<<<<

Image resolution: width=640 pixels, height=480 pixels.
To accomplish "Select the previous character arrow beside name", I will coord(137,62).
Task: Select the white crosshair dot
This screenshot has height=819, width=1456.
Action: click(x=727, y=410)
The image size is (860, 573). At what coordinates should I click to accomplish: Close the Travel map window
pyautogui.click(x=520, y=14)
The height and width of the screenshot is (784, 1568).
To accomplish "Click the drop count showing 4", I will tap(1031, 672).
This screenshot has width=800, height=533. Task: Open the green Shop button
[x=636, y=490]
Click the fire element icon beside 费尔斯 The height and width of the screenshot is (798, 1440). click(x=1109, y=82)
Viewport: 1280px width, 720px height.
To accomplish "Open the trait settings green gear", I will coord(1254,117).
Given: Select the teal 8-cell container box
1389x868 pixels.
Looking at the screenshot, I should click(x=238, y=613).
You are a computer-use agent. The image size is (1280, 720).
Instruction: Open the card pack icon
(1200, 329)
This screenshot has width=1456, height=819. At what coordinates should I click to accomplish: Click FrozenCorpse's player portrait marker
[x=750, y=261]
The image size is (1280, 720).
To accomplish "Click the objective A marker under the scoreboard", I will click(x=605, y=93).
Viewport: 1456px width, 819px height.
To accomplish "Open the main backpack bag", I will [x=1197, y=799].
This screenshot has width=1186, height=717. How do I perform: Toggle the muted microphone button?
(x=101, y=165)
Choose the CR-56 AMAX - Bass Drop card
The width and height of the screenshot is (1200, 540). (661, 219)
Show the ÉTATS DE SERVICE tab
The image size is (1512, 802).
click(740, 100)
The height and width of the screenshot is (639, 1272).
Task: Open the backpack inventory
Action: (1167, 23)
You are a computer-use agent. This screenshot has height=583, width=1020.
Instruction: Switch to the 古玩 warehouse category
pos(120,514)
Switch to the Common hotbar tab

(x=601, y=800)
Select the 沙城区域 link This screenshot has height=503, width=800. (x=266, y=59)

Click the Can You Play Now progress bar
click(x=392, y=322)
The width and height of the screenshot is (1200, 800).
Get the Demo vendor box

>>>>

Problem statement: Pull out every line of the data above that contains the word "what", matching its case exactly.

Correct response:
The image size is (860, 573). At what coordinates should I click to accomplish: Close the Travel map window
This screenshot has width=1456, height=819. At what coordinates should I click to accomplish: Click FrozenCorpse's player portrait marker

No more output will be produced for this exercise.